- REQUIRED WORK:
Reproduce every line of the following material verbatim, without any alteration.

- MATERIAL TO PROCESS:

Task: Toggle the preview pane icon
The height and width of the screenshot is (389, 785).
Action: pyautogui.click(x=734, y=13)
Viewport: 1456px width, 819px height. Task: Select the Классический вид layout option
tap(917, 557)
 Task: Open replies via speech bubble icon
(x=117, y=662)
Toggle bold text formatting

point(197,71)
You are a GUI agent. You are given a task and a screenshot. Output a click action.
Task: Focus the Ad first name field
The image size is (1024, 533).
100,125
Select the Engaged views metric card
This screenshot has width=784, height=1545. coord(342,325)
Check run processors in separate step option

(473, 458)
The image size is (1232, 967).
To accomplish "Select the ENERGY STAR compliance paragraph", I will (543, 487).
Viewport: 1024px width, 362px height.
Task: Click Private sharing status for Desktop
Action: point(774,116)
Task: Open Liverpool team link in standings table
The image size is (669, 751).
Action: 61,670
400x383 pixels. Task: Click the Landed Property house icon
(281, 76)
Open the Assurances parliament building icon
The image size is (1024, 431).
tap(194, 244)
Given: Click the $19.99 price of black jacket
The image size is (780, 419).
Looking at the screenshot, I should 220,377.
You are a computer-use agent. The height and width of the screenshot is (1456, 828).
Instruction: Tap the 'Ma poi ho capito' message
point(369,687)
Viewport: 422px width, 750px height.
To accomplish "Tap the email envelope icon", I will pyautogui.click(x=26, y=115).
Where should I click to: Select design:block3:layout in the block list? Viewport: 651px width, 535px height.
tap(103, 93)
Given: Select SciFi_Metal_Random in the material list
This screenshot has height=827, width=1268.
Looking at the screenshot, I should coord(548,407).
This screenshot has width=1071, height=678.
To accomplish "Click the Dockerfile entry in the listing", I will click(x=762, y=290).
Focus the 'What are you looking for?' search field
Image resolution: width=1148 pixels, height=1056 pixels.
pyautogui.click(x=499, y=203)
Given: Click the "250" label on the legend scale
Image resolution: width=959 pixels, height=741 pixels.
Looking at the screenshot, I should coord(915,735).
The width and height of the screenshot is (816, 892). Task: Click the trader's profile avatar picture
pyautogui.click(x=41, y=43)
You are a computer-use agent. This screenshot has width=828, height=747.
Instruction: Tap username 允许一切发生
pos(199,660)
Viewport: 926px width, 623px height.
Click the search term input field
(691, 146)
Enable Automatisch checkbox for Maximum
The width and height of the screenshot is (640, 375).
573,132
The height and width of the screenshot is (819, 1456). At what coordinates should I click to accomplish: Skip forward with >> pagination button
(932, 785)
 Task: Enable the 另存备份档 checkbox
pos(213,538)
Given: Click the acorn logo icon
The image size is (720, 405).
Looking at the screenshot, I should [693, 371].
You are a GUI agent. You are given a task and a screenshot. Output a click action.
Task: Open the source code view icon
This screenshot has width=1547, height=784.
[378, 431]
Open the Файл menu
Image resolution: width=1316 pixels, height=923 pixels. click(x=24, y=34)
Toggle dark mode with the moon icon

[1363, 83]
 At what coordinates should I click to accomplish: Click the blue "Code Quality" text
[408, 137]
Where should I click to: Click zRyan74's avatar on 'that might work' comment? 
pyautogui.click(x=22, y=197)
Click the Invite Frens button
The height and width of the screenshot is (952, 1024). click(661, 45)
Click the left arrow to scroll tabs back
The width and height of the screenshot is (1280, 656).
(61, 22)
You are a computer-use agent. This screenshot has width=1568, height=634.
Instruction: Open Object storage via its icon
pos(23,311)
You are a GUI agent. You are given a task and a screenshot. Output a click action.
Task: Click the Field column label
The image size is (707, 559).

- REPLY TO THE TASK:
Task: Toggle the preview pane icon
The height and width of the screenshot is (389, 785).
Action: pyautogui.click(x=734, y=13)
Viewport: 1456px width, 819px height. Task: Select the Классический вид layout option
tap(917, 557)
 Task: Open replies via speech bubble icon
(x=117, y=662)
Toggle bold text formatting

point(197,71)
You are a GUI agent. You are given a task and a screenshot. Output a click action.
Task: Focus the Ad first name field
The image size is (1024, 533).
100,125
Select the Engaged views metric card
This screenshot has width=784, height=1545. coord(342,325)
Check run processors in separate step option

(473, 458)
The image size is (1232, 967).
To accomplish "Select the ENERGY STAR compliance paragraph", I will (543, 487).
Viewport: 1024px width, 362px height.
Task: Click Private sharing status for Desktop
Action: point(774,116)
Task: Open Liverpool team link in standings table
The image size is (669, 751).
Action: 61,670
400x383 pixels. Task: Click the Landed Property house icon
(281, 76)
Open the Assurances parliament building icon
The image size is (1024, 431).
tap(194, 244)
Given: Click the $19.99 price of black jacket
The image size is (780, 419).
Looking at the screenshot, I should 220,377.
You are a computer-use agent. The height and width of the screenshot is (1456, 828).
Instruction: Tap the 'Ma poi ho capito' message
point(369,687)
Viewport: 422px width, 750px height.
To accomplish "Tap the email envelope icon", I will pyautogui.click(x=26, y=115).
Where should I click to: Select design:block3:layout in the block list? Viewport: 651px width, 535px height.
tap(103, 93)
Given: Select SciFi_Metal_Random in the material list
This screenshot has height=827, width=1268.
Looking at the screenshot, I should coord(548,407).
This screenshot has width=1071, height=678.
To accomplish "Click the Dockerfile entry in the listing", I will click(x=762, y=290).
Focus the 'What are you looking for?' search field
Image resolution: width=1148 pixels, height=1056 pixels.
pyautogui.click(x=499, y=203)
Given: Click the "250" label on the legend scale
Image resolution: width=959 pixels, height=741 pixels.
Looking at the screenshot, I should coord(915,735).
The width and height of the screenshot is (816, 892). Task: Click the trader's profile avatar picture
pyautogui.click(x=41, y=43)
You are a computer-use agent. This screenshot has width=828, height=747.
Instruction: Tap username 允许一切发生
pos(199,660)
Viewport: 926px width, 623px height.
Click the search term input field
(691, 146)
Enable Automatisch checkbox for Maximum
The width and height of the screenshot is (640, 375).
573,132
The height and width of the screenshot is (819, 1456). At what coordinates should I click to accomplish: Skip forward with >> pagination button
(932, 785)
 Task: Enable the 另存备份档 checkbox
pos(213,538)
Given: Click the acorn logo icon
The image size is (720, 405).
Looking at the screenshot, I should [693, 371].
You are a GUI agent. You are given a task and a screenshot. Output a click action.
Task: Open the source code view icon
This screenshot has width=1547, height=784.
[378, 431]
Open the Файл menu
Image resolution: width=1316 pixels, height=923 pixels. click(x=24, y=34)
Toggle dark mode with the moon icon

[1363, 83]
 At what coordinates should I click to accomplish: Click the blue "Code Quality" text
[408, 137]
Where should I click to: Click zRyan74's avatar on 'that might work' comment? 
pyautogui.click(x=22, y=197)
Click the Invite Frens button
The height and width of the screenshot is (952, 1024). click(661, 45)
Click the left arrow to scroll tabs back
The width and height of the screenshot is (1280, 656).
(61, 22)
You are a computer-use agent. This screenshot has width=1568, height=634.
Instruction: Open Object storage via its icon
pos(23,311)
You are a GUI agent. You are given a task and a screenshot. Output a click action.
Task: Click the Field column label
The image size is (707, 559).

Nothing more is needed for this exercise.